• Task input:
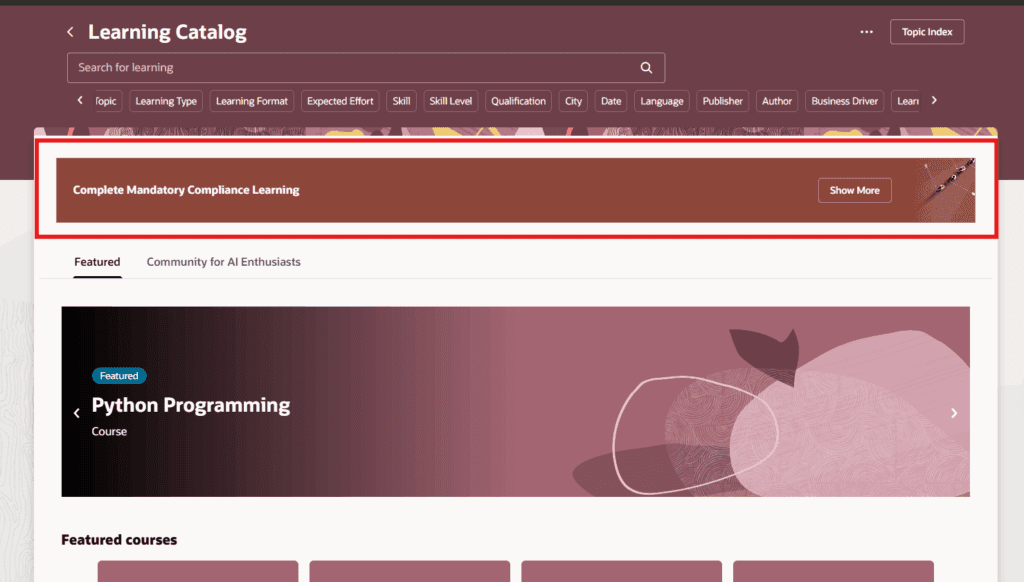Screen dimensions: 1024x582
Task: Open the Expected Effort filter
Action: tap(340, 101)
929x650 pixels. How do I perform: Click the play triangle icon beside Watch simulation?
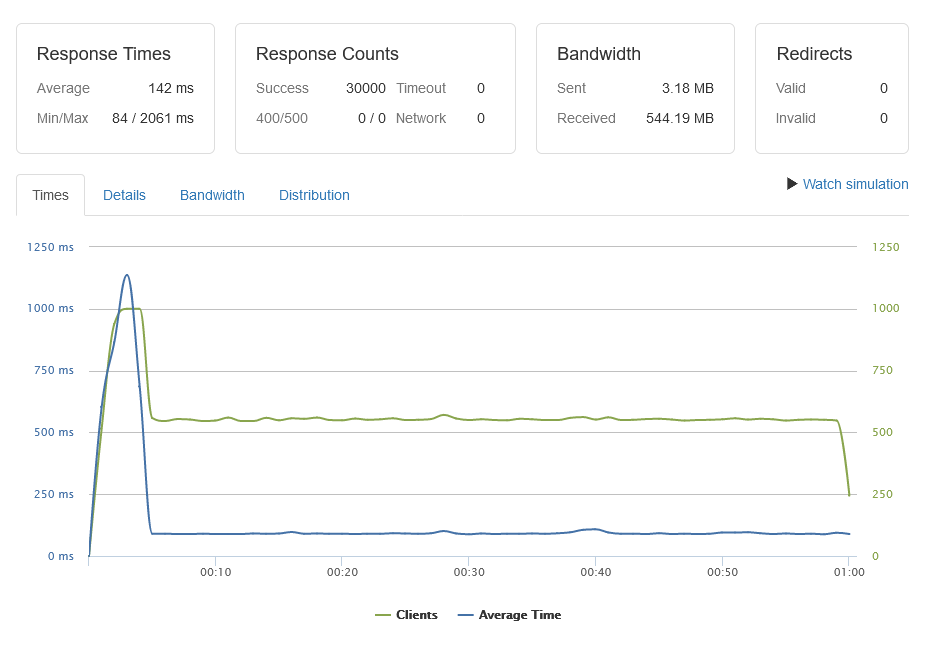[792, 184]
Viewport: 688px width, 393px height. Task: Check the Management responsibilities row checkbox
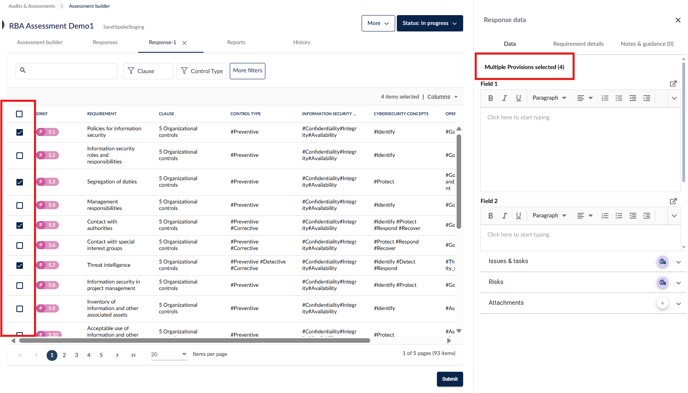point(19,205)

• Exercise instructions:
Once the pictures are set aside, what is needed is the lines from the line with "Viewport: 688px width, 393px" through the end of the data, written out exactly and alone.

• Task output:
Viewport: 688px width, 393px height. Task: Check the Management responsibilities row checkbox
point(19,205)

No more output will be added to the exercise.